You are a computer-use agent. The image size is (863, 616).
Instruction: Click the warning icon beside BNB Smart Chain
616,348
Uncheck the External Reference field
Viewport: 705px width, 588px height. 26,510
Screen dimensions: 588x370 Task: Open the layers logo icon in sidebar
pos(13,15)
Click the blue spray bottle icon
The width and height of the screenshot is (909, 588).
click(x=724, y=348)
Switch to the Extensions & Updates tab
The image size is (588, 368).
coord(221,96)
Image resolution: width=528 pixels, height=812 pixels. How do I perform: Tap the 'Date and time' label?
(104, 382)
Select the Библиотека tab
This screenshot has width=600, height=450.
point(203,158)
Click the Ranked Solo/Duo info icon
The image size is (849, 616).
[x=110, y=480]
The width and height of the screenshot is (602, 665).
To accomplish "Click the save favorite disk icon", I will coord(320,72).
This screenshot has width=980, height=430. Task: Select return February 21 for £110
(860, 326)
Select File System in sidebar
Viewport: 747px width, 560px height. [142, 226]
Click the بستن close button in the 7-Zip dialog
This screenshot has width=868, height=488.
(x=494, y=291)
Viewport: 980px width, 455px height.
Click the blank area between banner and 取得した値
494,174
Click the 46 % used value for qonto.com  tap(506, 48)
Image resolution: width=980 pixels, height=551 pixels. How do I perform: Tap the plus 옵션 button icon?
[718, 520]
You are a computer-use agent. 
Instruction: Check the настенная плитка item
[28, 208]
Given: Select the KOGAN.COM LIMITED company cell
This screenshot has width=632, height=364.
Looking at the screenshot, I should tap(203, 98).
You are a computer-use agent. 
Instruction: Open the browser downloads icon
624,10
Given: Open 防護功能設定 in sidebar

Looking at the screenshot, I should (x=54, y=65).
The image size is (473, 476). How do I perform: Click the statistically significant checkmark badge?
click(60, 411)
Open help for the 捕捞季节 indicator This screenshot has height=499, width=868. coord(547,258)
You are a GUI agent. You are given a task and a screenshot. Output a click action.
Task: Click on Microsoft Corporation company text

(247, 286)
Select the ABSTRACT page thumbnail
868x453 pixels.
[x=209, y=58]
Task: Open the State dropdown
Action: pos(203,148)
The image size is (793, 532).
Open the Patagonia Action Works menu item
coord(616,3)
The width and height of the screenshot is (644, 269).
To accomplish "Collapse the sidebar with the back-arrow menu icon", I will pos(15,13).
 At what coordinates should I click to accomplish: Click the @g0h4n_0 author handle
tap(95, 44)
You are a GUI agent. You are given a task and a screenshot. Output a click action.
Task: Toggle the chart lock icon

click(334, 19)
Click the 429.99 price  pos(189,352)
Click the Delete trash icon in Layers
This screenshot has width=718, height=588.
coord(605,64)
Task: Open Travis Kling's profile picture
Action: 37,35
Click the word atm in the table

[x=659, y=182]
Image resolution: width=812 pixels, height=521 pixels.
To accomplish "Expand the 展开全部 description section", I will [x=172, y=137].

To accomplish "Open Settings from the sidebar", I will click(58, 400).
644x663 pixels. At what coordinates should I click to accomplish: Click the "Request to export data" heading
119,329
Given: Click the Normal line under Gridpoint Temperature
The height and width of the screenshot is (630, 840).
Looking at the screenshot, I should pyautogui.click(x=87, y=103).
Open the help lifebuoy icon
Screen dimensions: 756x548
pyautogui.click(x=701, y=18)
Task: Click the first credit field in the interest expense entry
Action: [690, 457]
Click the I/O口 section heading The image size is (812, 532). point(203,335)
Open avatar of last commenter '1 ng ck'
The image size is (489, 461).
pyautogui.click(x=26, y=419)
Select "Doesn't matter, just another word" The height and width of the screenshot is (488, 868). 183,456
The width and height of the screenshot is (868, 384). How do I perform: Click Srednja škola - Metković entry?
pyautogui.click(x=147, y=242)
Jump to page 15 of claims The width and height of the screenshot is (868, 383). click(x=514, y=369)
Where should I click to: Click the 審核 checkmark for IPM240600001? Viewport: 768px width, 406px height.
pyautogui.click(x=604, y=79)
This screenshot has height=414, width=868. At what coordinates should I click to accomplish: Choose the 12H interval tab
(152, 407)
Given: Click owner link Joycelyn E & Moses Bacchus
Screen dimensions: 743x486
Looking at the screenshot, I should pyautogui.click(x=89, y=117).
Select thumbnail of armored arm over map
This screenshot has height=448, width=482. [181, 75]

◆ ◆ ◆

- The task -
Would you mind copying all of the records exactly?

- Reply -
You are a computer-use agent. The image size is (863, 616).
Instruction: Click the warning icon beside BNB Smart Chain
616,348
Uncheck the External Reference field
Viewport: 705px width, 588px height. 26,510
Screen dimensions: 588x370 Task: Open the layers logo icon in sidebar
pos(13,15)
Click the blue spray bottle icon
The width and height of the screenshot is (909, 588).
click(x=724, y=348)
Switch to the Extensions & Updates tab
The image size is (588, 368).
coord(221,96)
Image resolution: width=528 pixels, height=812 pixels. How do I perform: Tap the 'Date and time' label?
(104, 382)
Select the Библиотека tab
This screenshot has width=600, height=450.
point(203,158)
Click the Ranked Solo/Duo info icon
The image size is (849, 616).
[x=110, y=480]
The width and height of the screenshot is (602, 665).
To accomplish "Click the save favorite disk icon", I will coord(320,72).
This screenshot has width=980, height=430. Task: Select return February 21 for £110
(860, 326)
Select File System in sidebar
Viewport: 747px width, 560px height. [142, 226]
Click the بستن close button in the 7-Zip dialog
This screenshot has width=868, height=488.
(x=494, y=291)
Viewport: 980px width, 455px height.
Click the blank area between banner and 取得した値
494,174
Click the 46 % used value for qonto.com  tap(506, 48)
Image resolution: width=980 pixels, height=551 pixels. How do I perform: Tap the plus 옵션 button icon?
[718, 520]
You are a computer-use agent. 
Instruction: Check the настенная плитка item
[28, 208]
Given: Select the KOGAN.COM LIMITED company cell
This screenshot has width=632, height=364.
Looking at the screenshot, I should tap(203, 98).
You are a computer-use agent. 
Instruction: Open the browser downloads icon
624,10
Given: Open 防護功能設定 in sidebar

Looking at the screenshot, I should (x=54, y=65).
The image size is (473, 476). How do I perform: Click the statistically significant checkmark badge?
click(60, 411)
Open help for the 捕捞季节 indicator This screenshot has height=499, width=868. coord(547,258)
You are a GUI agent. You are given a task and a screenshot. Output a click action.
Task: Click on Microsoft Corporation company text

(247, 286)
Select the ABSTRACT page thumbnail
868x453 pixels.
[x=209, y=58]
Task: Open the State dropdown
Action: pos(203,148)
The image size is (793, 532).
Open the Patagonia Action Works menu item
coord(616,3)
The width and height of the screenshot is (644, 269).
To accomplish "Collapse the sidebar with the back-arrow menu icon", I will pos(15,13).
 At what coordinates should I click to accomplish: Click the @g0h4n_0 author handle
tap(95, 44)
You are a GUI agent. You are given a task and a screenshot. Output a click action.
Task: Toggle the chart lock icon

click(334, 19)
Click the 429.99 price  pos(189,352)
Click the Delete trash icon in Layers
This screenshot has width=718, height=588.
coord(605,64)
Task: Open Travis Kling's profile picture
Action: 37,35
Click the word atm in the table

[x=659, y=182]
Image resolution: width=812 pixels, height=521 pixels.
To accomplish "Expand the 展开全部 description section", I will [x=172, y=137].

To accomplish "Open Settings from the sidebar", I will click(58, 400).
644x663 pixels. At what coordinates should I click to accomplish: Click the "Request to export data" heading
119,329
Given: Click the Normal line under Gridpoint Temperature
The height and width of the screenshot is (630, 840).
Looking at the screenshot, I should pyautogui.click(x=87, y=103).
Open the help lifebuoy icon
Screen dimensions: 756x548
pyautogui.click(x=701, y=18)
Task: Click the first credit field in the interest expense entry
Action: [690, 457]
Click the I/O口 section heading The image size is (812, 532). point(203,335)
Open avatar of last commenter '1 ng ck'
The image size is (489, 461).
pyautogui.click(x=26, y=419)
Select "Doesn't matter, just another word" The height and width of the screenshot is (488, 868). 183,456
The width and height of the screenshot is (868, 384). How do I perform: Click Srednja škola - Metković entry?
pyautogui.click(x=147, y=242)
Jump to page 15 of claims The width and height of the screenshot is (868, 383). click(x=514, y=369)
Where should I click to: Click the 審核 checkmark for IPM240600001? Viewport: 768px width, 406px height.
pyautogui.click(x=604, y=79)
This screenshot has height=414, width=868. At what coordinates should I click to accomplish: Choose the 12H interval tab
(152, 407)
Given: Click owner link Joycelyn E & Moses Bacchus
Screen dimensions: 743x486
Looking at the screenshot, I should pyautogui.click(x=89, y=117).
Select thumbnail of armored arm over map
This screenshot has height=448, width=482. [181, 75]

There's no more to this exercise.